The importance of supporting local businesses
I’m not one to keep up on modern country music or TikTok dance sensations. If not for my cousin’s recent wedding I would be totally out of the loop on Walker Hayes’s song, “Fancy Like” and the dance it inspired.
But seeing a bunch of people line up and dance along made me want to know more. My wife later sent me this People article, “Why Has ‘Fancy Like’ Blown Up? Walker Hayes is Still Trying to Figure it Out.”
Hayes seems like a genuinely nice guy, the kind of guy I have known (and am related to) in the small town I ultimately moved from. Of the song, Hayes wrote in an Instagram post, “It’s a love song for people with mortgages and kids.”
The earwormy chorus goes:
We fancy like Applebee’s on a date night
Got that Bourbon Street steak with the Oreo shake
Get some whipped cream on the top, too
Two straws, one check, girl, I got you.
He also sings about slow dancing in a double wide and drinking beers from a styrofoam cooler. This approach isn’t anything new. I’ve often noticed country music’s ability to connect with people at the most basic level. I’m thinking now of Zac Brown’s “Chicken Fried”:
You know I like my chicken fried
Cold beer on a Friday night
A pair of jeans that fit just right
And the radio up
Well I’ve seen the sunrise
See the love in my woman’s eyes
Feel the touch of a precious child
And know a mother’s love…
(He goes on to sing, “Well it’s funny how it’s the little things in life that mean the most.”)
This is all well and good, but that People article really got to me. About “Fancy Like,” Hayes said, “We wrote about everyone who lives in a strip-mall town, and they’re fine with it…my wife and I live in a cookie-cutter suburban neighborhood with a ballpark and a Y and some schools and strip malls – Chick-Fil-A, Kroger, Burger King, Waffle House, Applebee’s. That’s what it is.”
I suppose he’s right. That is what it is. A lot of people love these chains. Not only are they not offended by them, but they look forward to them, celebrate special occasion meals there, and create memories together. (In fact, I have a personal Waffle House memory that I’m thinking of right now.)

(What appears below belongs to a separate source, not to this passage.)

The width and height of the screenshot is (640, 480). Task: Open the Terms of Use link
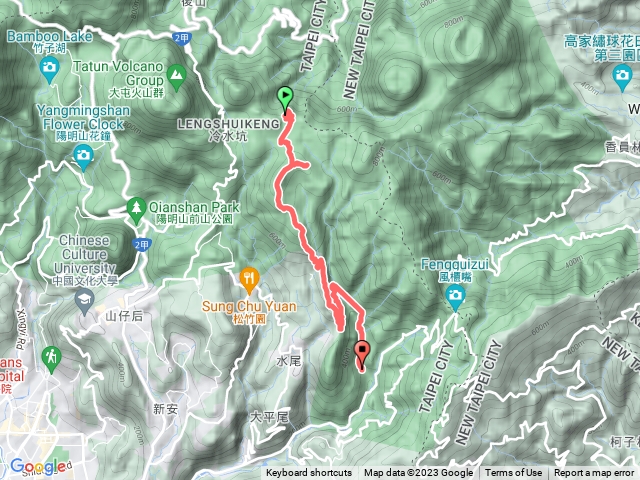click(x=513, y=473)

To be clear, I’m not here to make anyone feel bad about an Applebee’s date night. But I cannot accept that strip malls and cookie cutter communities are the best we can do. Sure, people enjoy these places, which are often their best, most affordable, or only options. But let’s work together to broaden the menu of options. Let’s demand more for our communities. One of the best ways of loving our places is by shopping and dining local. It keeps money circulating in your local community.

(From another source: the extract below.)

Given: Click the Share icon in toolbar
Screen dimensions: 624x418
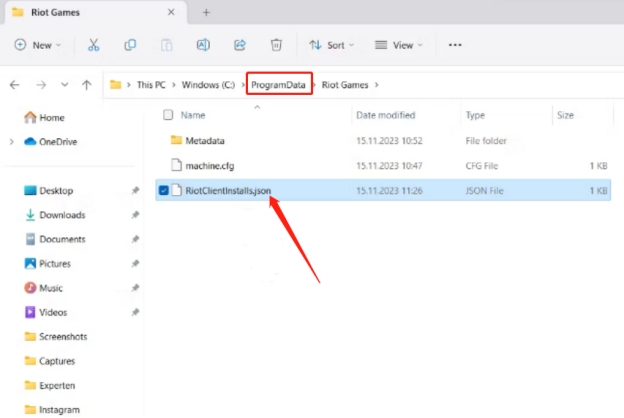Looking at the screenshot, I should tap(240, 45).
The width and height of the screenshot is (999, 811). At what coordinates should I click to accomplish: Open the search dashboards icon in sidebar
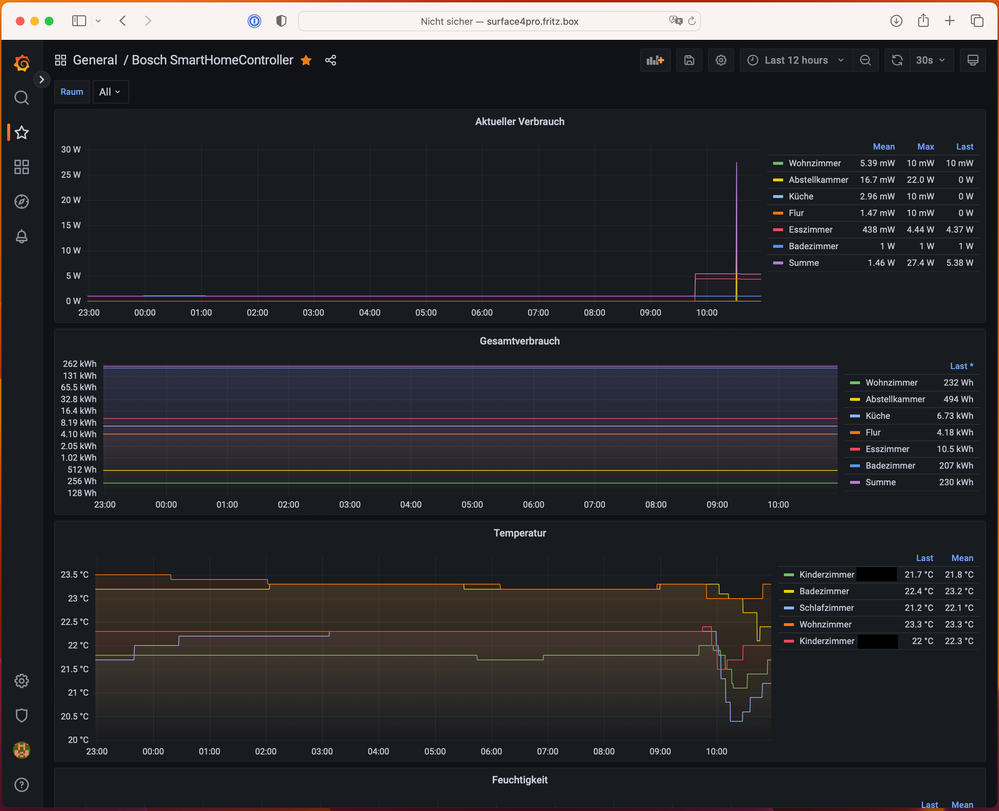[x=21, y=98]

I get that price sensitivity, economic means, convenience, routine, and other factors come into play for people. I can’t even convince some family members to choose local shops over big box stores when they can save some money at the latter. But didn’t Steve Jobs say people don’t know what they want until you show it to them?

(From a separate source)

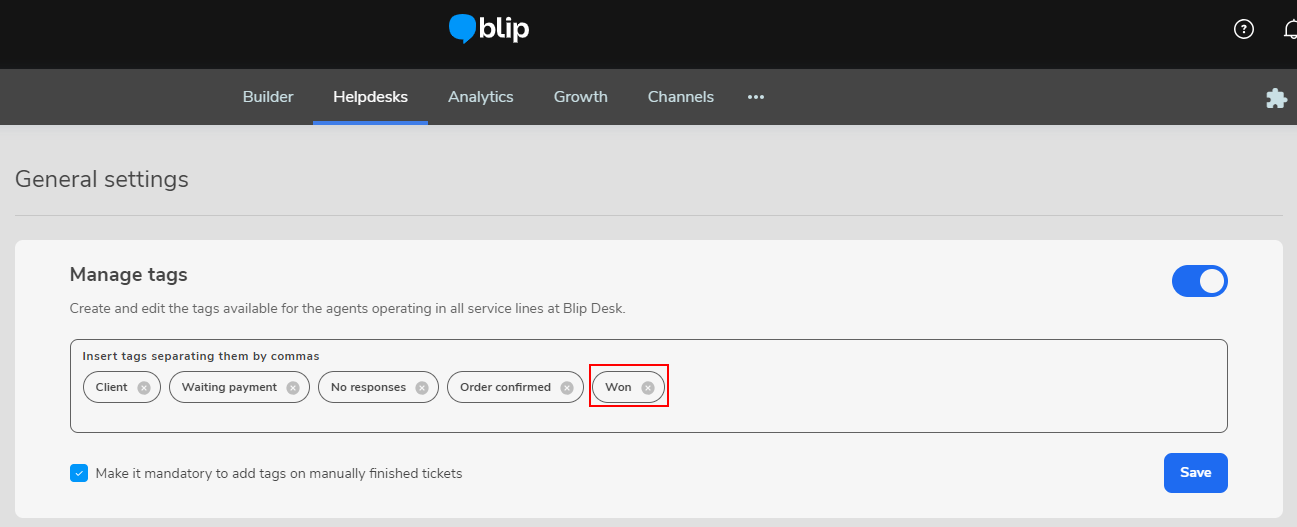Viewport: 1297px width, 527px height.
Task: Go to the Growth tab
Action: coord(580,97)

Let’s show each other that there are nourishing, community-sustaining alternatives to chains and online shopping (yes, I do shop and sell online, but try to also support local businesses). We can be fancy like hometown diners, local bakeries and coffee shops, maple camps, the dairy your grandma went to, and the florist that’s been there since your childhood. These kinds of experiences still exist and are more hometown than any strip mall is. Let’s be fancy like we are invested in the future of our communities and in each other.